On Tue, Nov 26, 2013 at 7:32 AM, Markus Lanthaler
<markus.lanthaler@gmx.net> wrote:
> On Sunday, November 24, 2013 5:10 PM, Mark Baker wrote:
>> On Fri, Nov 22, 2013 at 5:01 AM, Ruben Verborgh wrote:
>> > Alternatively, we could learn from
>> > http://tools.ietf.org/html/rfc2616#section-9.5 to define
>> > standard operations:
>> >
>> >> POST is designed
>> >>    to allow a uniform method to cover the following functions:
>> >>
>> >>       - Annotation of existing resources;
>> >>
>> >>       - Posting a message to a bulletin board, newsgroup, mailing list,
>> >>         or similar group of articles;
>> >>
>> >>       - Providing a block of data, such as the result of submitting
>> a
>> >>         form, to a data-handling process;
>> >>
>> >>       - Extending a database through an append operation.
>> >
>> > CreateResourceOperation covers the second thing here.
>>
>> Sure, but that's not part of the interface to the service so out of
>> scope IMO. The method is POST which defines the contract between
>> client and server. Though the server may only implement one of those
>> things above, that's an implementation detail that the more generic
>> POST interface hides from the client.
>
> I think I have to disagree with this. Hydra's operations specify the
> semantics of an HTTP operation at a higher level of abstraction. HTTP's
> methods are enough to implement things like proxies, caches etc. but they
> are IMO not enough (by themselves) to convey the semantics of an operation
> in terms of business logic.

See below about sufficiency... But I will disagree with you that
Hydra's operation are higher-level; they are at the same level as HTTP
methods. Consider, when a server publishes an endpoint:

<> :POST <http://example.org/my-endpoint> .

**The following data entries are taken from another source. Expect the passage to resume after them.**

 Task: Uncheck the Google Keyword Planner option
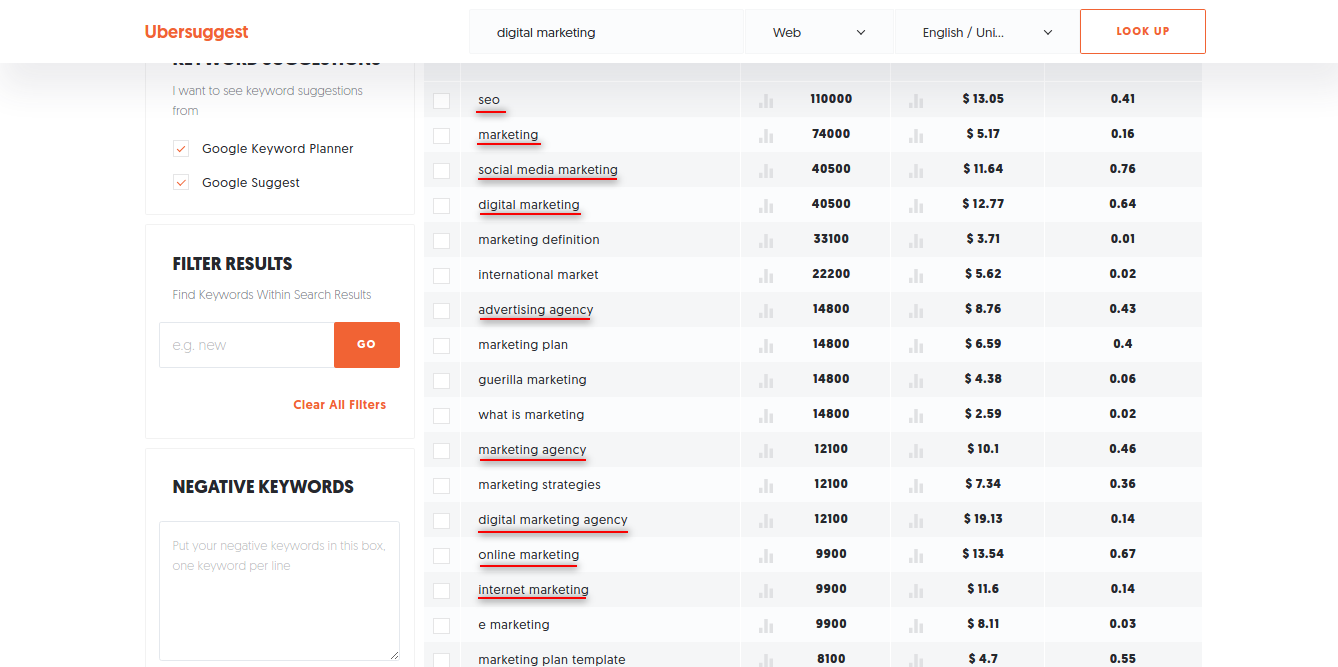pyautogui.click(x=181, y=148)
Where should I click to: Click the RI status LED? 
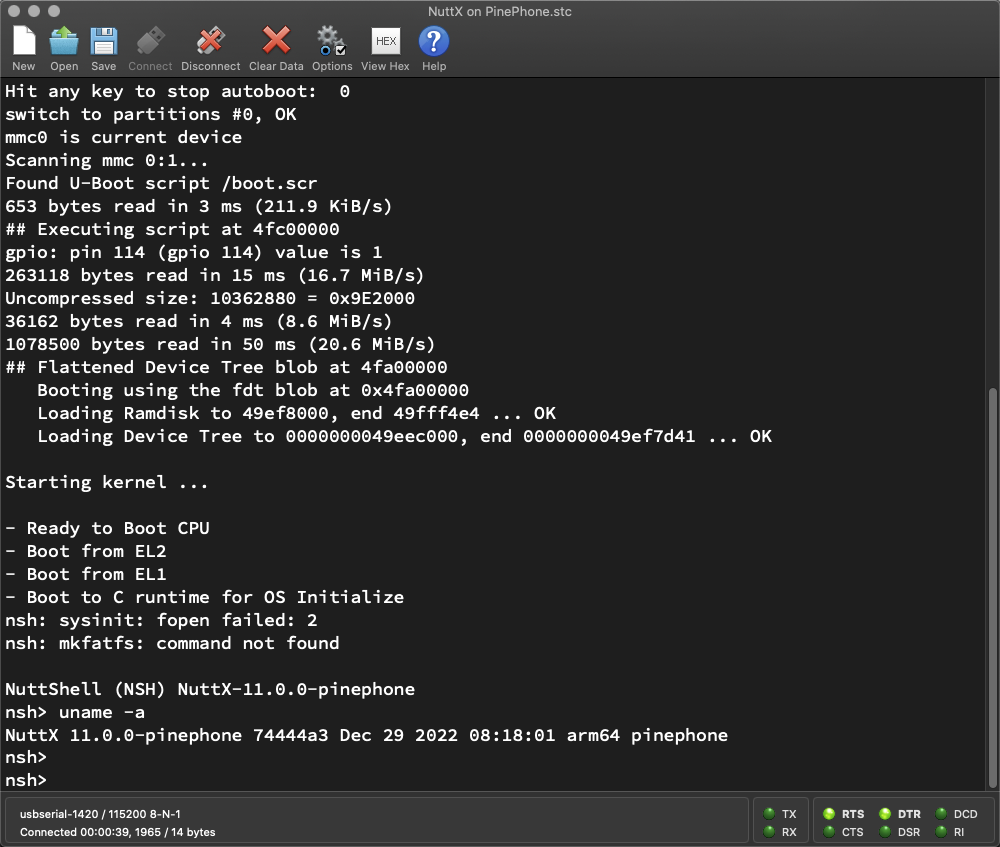click(x=942, y=832)
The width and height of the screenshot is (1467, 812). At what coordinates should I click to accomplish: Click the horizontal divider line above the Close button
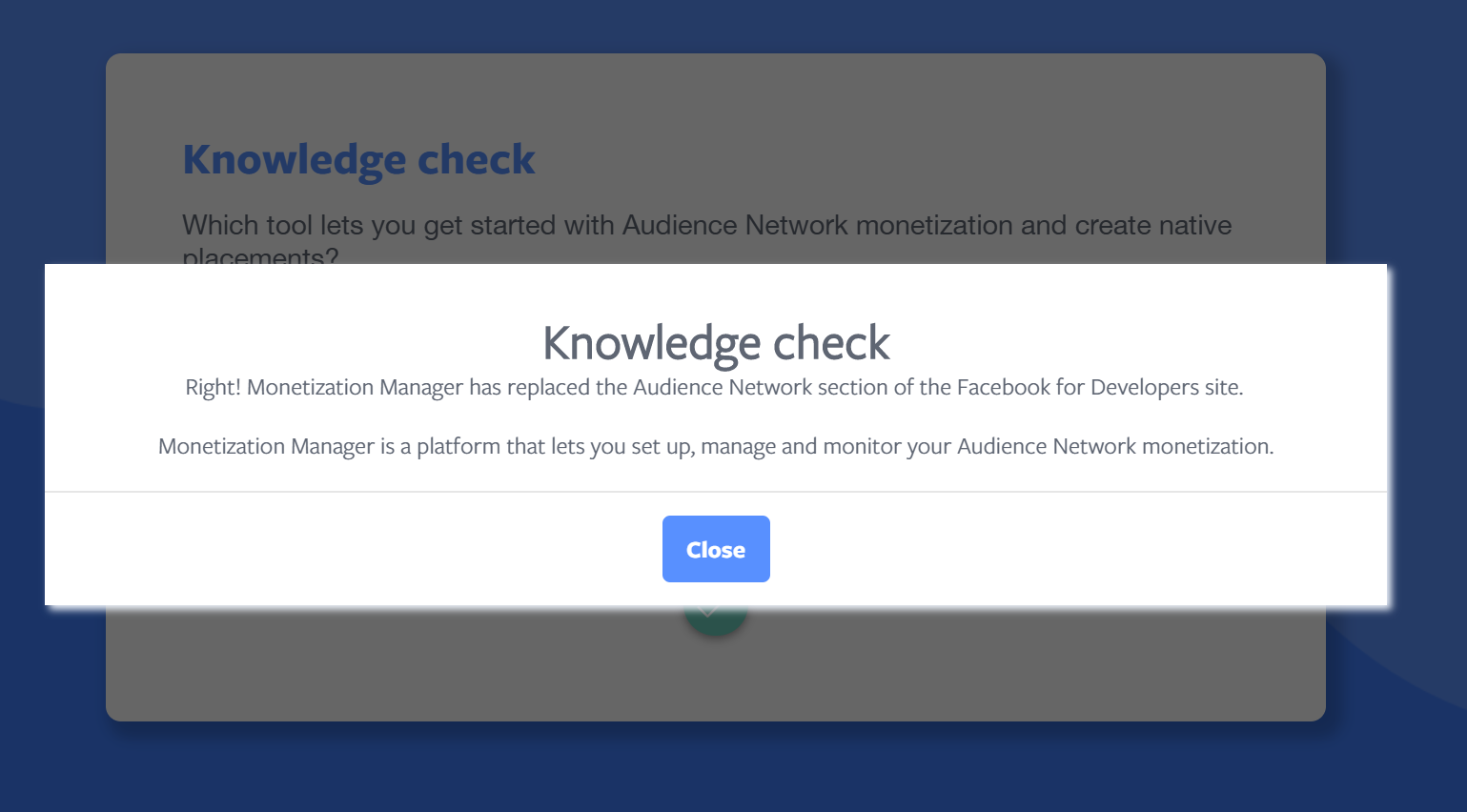(x=716, y=492)
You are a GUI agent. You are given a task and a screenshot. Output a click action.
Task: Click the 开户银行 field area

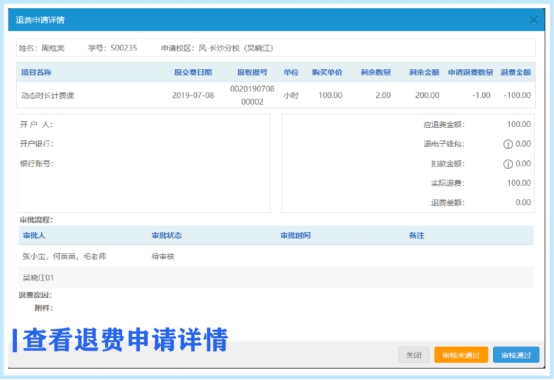pyautogui.click(x=143, y=144)
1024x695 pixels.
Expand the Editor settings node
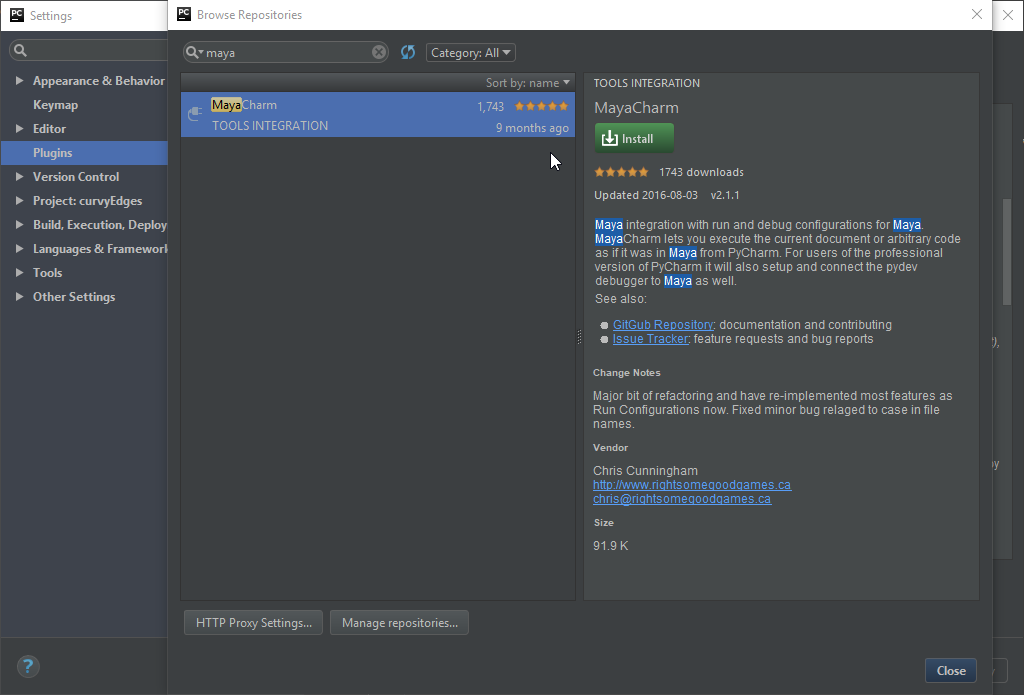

it is declaring that it accepts POST requests to that URL, and that is
the entire contract. If it wants to create things (as opposed to
annotate things, or "extending a database"), that is its prerogative
as an implementation and it needn't indicate that to the client a
priori (201 is after the fact, of course), nor require the client
indicate which one it wants/expects (as that would be tunnelling ala
SOAP). The reason that matters from a REST POV is because REST
requires that components be able to be substituted behind a common
connector, and obviously that couldn't happen if clients were coupled
to any aspect of the component/implementation.

> POST, e.g., is specified to be non-safe and non-idempotent. That doesn't
> tell you the difference between just storing an (opaque) order
> representation on a server acting purely as a file server e.g. vs. ordering
> goods. Caches etc. do not care about such details - they don't have to. But
> clients need to IMO.

They don't. And if they do, as above, they're not RESTful because
they're not using the uniform interface.

All clients need to know is which links they should be interested in
and how to interact with them.

> Do you really think POST/PUT etc. are enough? Or do you shove those
> semantics in to the media type? They need to be somewhere... currently they
> are documented in prose out of band.

I feel that the uniform interface is  sufficient, yes (though that
doesn't mean that the currently standardized set of HTTP methods are
sufficient). And nothing need be shoved in to the media type for this
to occur except for the usual links and predicates/relations.